I read they're thinking of fining drivers who drove past barricades. Making them pay for the rescue effort.
It seems like every year they talk about doing this to people who get stranded on ice out in the lake.
'Dirty Girls'
Off-topic discussion. Wanna talk about corsets, duct tape, or physics? This is the place. Detailed discussion of any current-season TV must be whitefonted.
I read they're thinking of fining drivers who drove past barricades. Making them pay for the rescue effort.
It seems like every year they talk about doing this to people who get stranded on ice out in the lake.
Somebody mistakenly sent out an email which went out Firmwide. Thousands of people.
Could be worse. My last job was still winceing from the global email flamewar that somebody started -- she sent out a personal, inflammatory reaction to Sept. 11 to the whole multinational, eleventy-hundred-subsidiary, yes-we-have-an-office-in-Singapore company. And every single reply was Reply All. And people argued back and forth for more than a week before someone in the tech office called up each one personally to tell them to shut the hell up. Before it all ended, it crashed the server. Rumor has it she got fired, but I've never been able to verify that.
Jesus Fucking Christ.
Somebody mistakenly sent out an email which went out Firmwide. Thousands of people.
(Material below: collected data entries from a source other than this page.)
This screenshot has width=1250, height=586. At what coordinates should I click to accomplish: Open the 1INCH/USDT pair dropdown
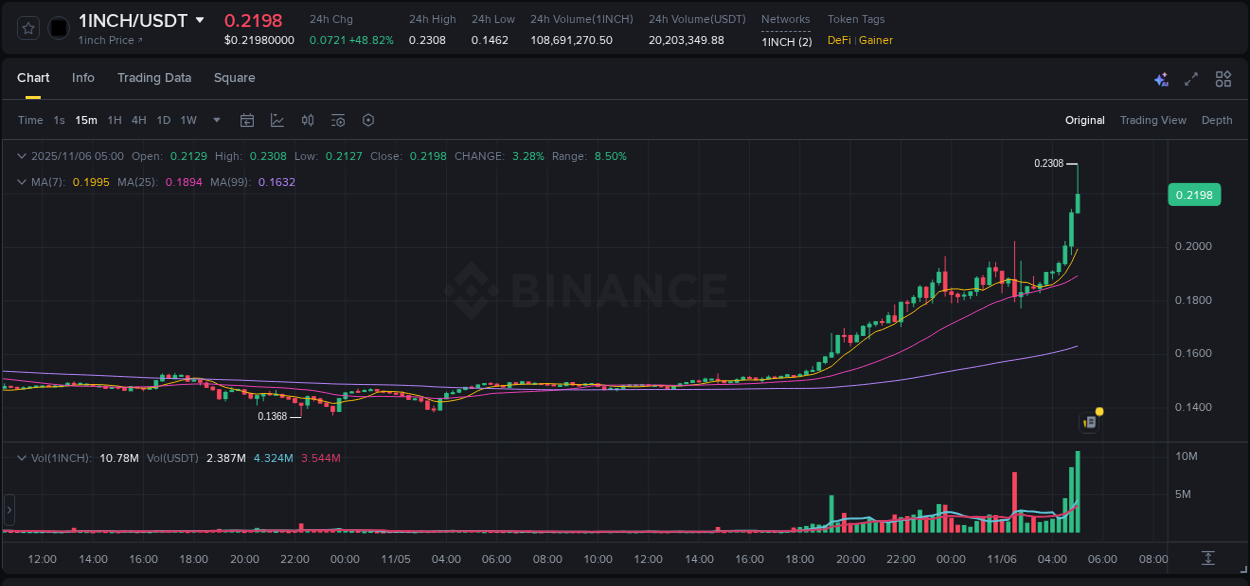click(x=200, y=19)
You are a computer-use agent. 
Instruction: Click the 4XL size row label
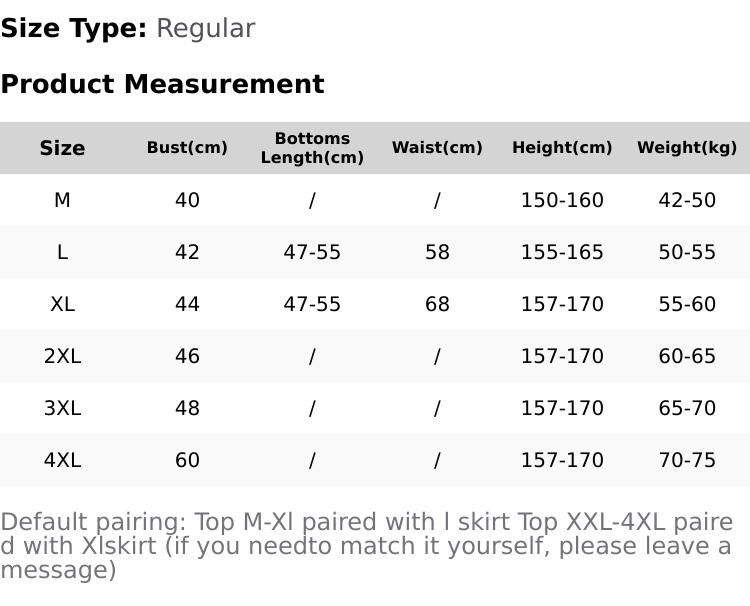pos(62,460)
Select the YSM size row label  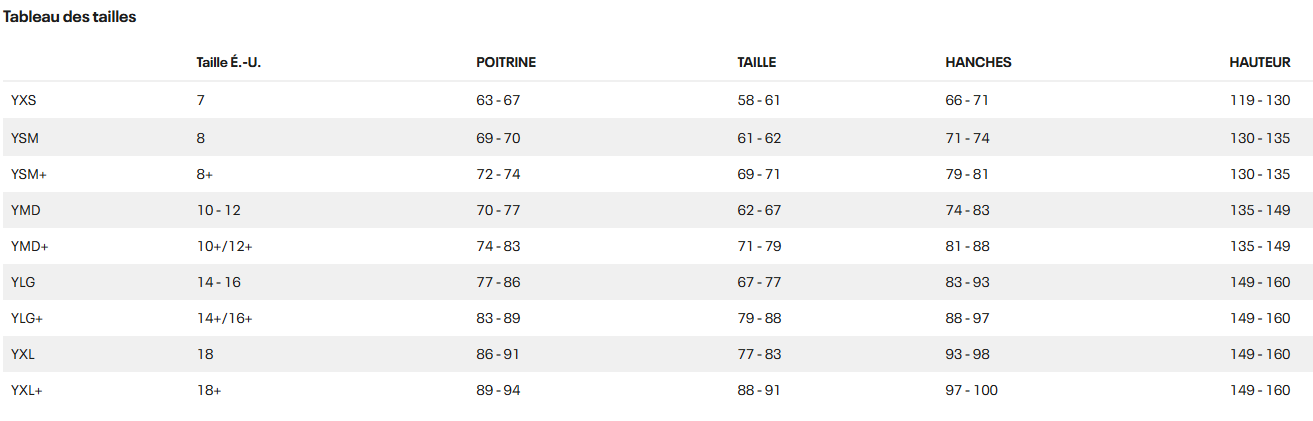[x=25, y=138]
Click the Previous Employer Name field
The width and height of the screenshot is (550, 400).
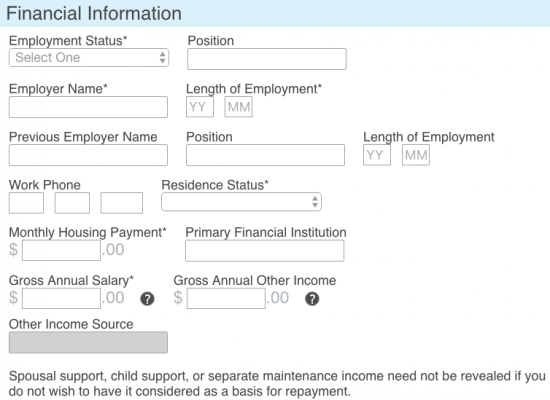pyautogui.click(x=88, y=155)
And NOW dozebns of people are replying ALSO FIRMWIDE that they got the email in error. How fucking stupid do you have to be to add your "me too" to the mistake?
Morons at my former BigInternationalCompany managed to shut down our entire email system for two days doing that.
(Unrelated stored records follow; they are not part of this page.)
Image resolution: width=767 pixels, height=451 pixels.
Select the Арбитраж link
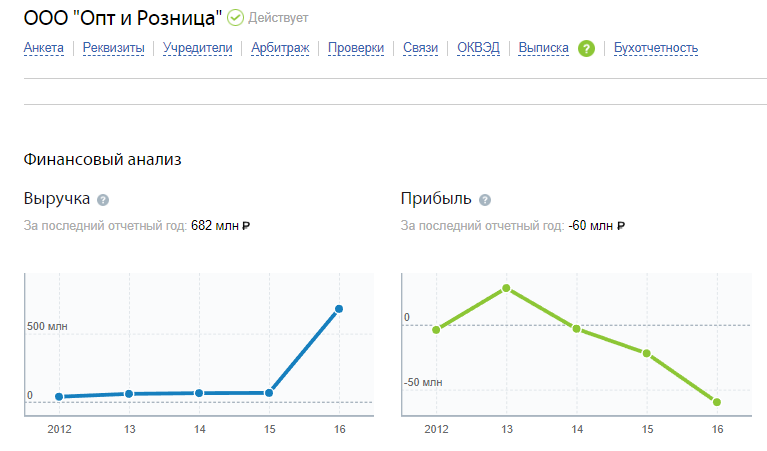tap(280, 48)
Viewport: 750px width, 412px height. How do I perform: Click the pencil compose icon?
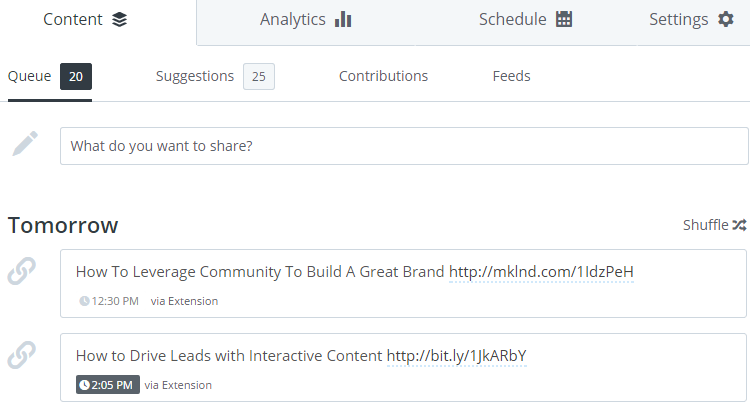pyautogui.click(x=25, y=145)
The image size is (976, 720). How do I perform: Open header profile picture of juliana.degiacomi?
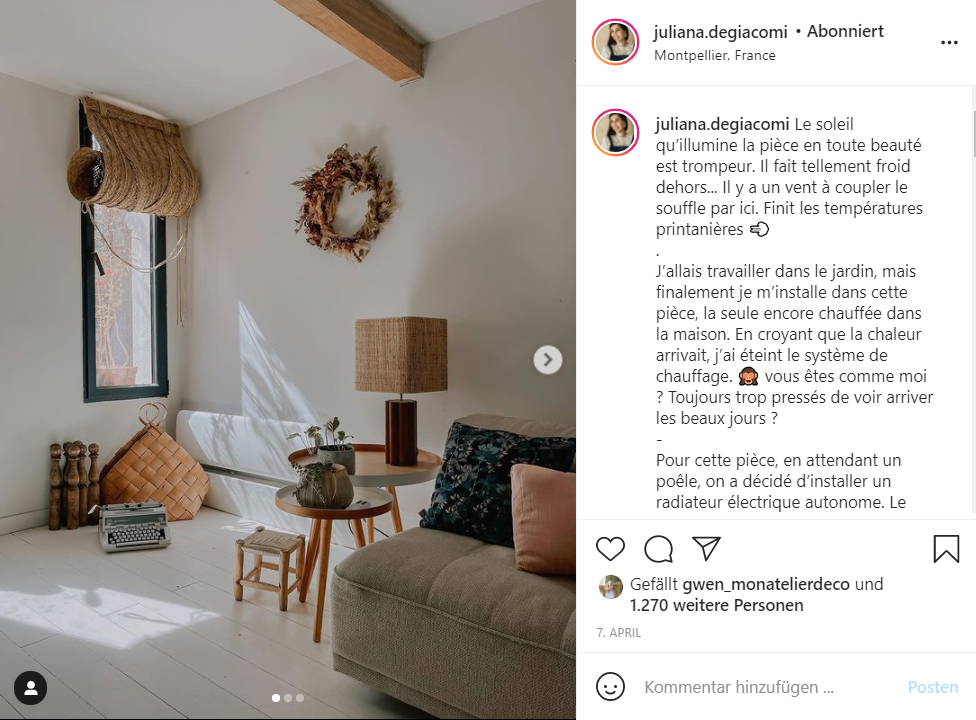coord(616,42)
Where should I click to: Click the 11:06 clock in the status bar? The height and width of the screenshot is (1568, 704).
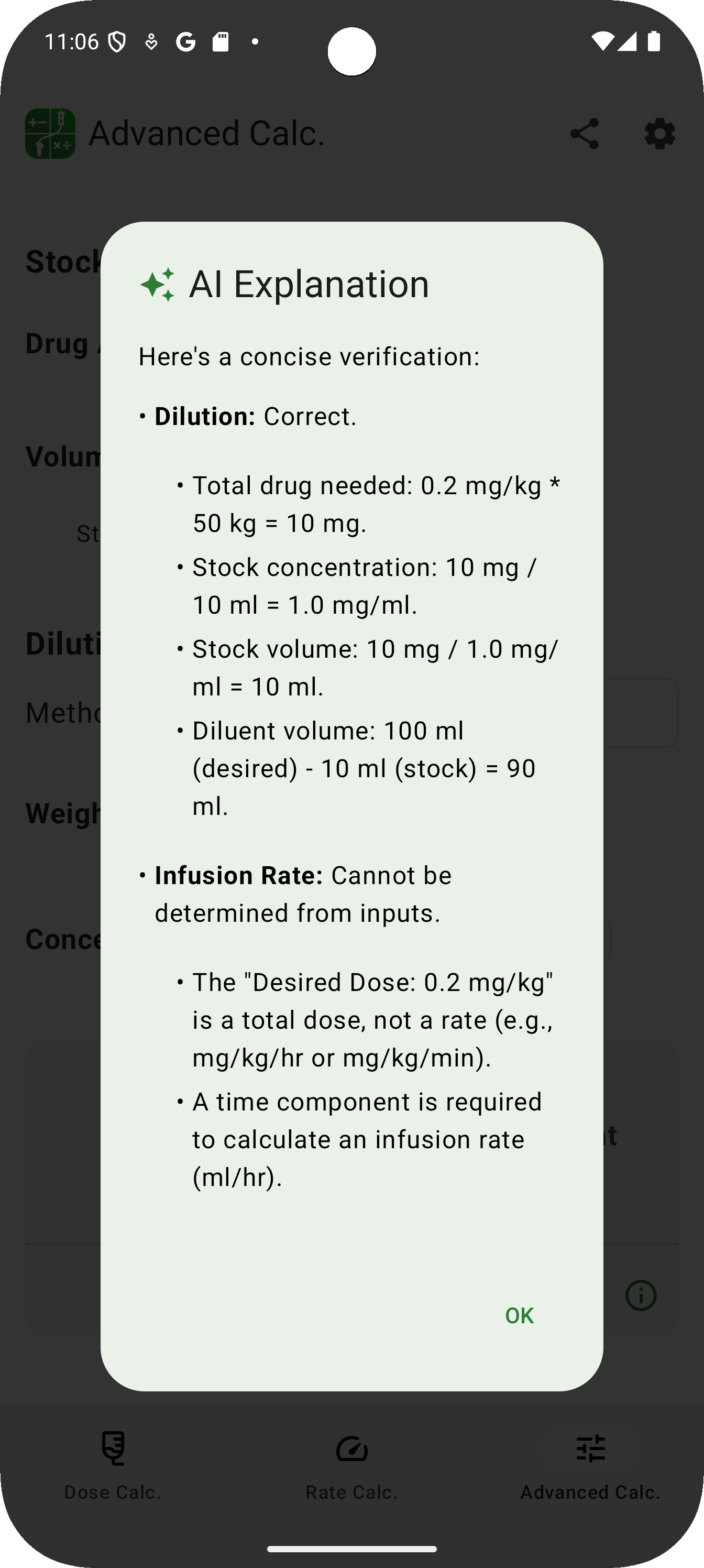[x=71, y=41]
In some European country, they started charging to rescue mountain climbers who climbed the mountain despite weather warnings. IIRC the average charge is $50,000.
I think it's just like, "Oh, shit, we don't have a stupidity and arrogance charge. What fits?"
I'm not saying I'd like to see her in jail. She'll certainly suffer enough for her arrogance/stupidity without jail. But I think society needs the nerf babs--if only to serve as a warning to others to THINK before they do something incredibly stupid. It probably has the same deterrent effect the death penalty has on murderers but it helps ease society's outrage.
-t, thank you for making me feel not alone.
Pencil usually survives those accidents pretty well
It's practically unreadable. Oh, well. I wanted to go over my answers again anyway. t /silver-lining-are-us
sara, yup, taking things in perspective.
Sorry for being such a whiner. It's night already, nobody's here (which is good, considering I actually shouted at myself out loud when I watered my exercise (no, silly, the answers won't grow longer when watered. And now I know that for a fact)), and I just wanted to share.
Some dude here went hiking out in the storm the other day. And of course, got trapped when the water rose.
I think he should get a bill from the state for his own damn rescue.
Or not be rescued, so Darwin can remove him from the gene pool most righteously.
In some European country, they started charging to rescue mountain climbers who climbed the mountain despite weather warnings. IIRC the average charge is $50,000.
I think people should be required to sign DNRs (Do Not Rescue waivers) before taking stupid risks like that. As a taxpayer, I don't want to have to foot that bill. Does that sound harsh?
Does that sound harsh?
Nah. I get angry at people who build billion dollar houses on the edges of cliffs in California, too. They should have insurance that pays out for rescue, and whatever homes they destroy when the house they built for the view tumbles down the cliff.
I mean, there's an erosion factor, of course. Homes that were stable 80 years ago are not so much, today. But I wouldn't go and buy one.
Huh. They neglected to tell me that my shoes had shipped until after they were delivered. Maybe I can get home and get them from my doorman before it starts snowing too hard.
Tom, you are living the dream. If the dream is irony.
It wasn't until we heard him speaking into the phone that we realized the three year old had learned to use the damn thing--granted, he just hit the send button and it dialed the last dialed number (which, how fortunate for him was his grandmother).
A couple of years ago, my Mom, bro, and I were driving around tryingt o find the homebrewing supply store (an Xmas gift to my stepdad was going to be his own homebrewing setup). Because we are us, we couldn't find the place, even with directions. So Mom handed my brother her cell phone, which was very old and held together with rubber bands because she was too lazy to be arsed to replace it -- you know the kind.
He called the homebrewing supply store. Or, at least, he called *someone.* Because his end of the conversation sounded like this:
Bro: "Hello?"
Person: "...."
Bro: "Umm, is this -- Aunt Poohie?"
Person: "...." [I assume she was verifying her identity here.]
Bro [pause, then, confused]: "Aunt Poohie, do you work at Listerman's Brew Supplies?"
Eventually we worked out that Mom's phone just called the last dialed number.
And no, my aunt doesn't work at the homebrew supply store.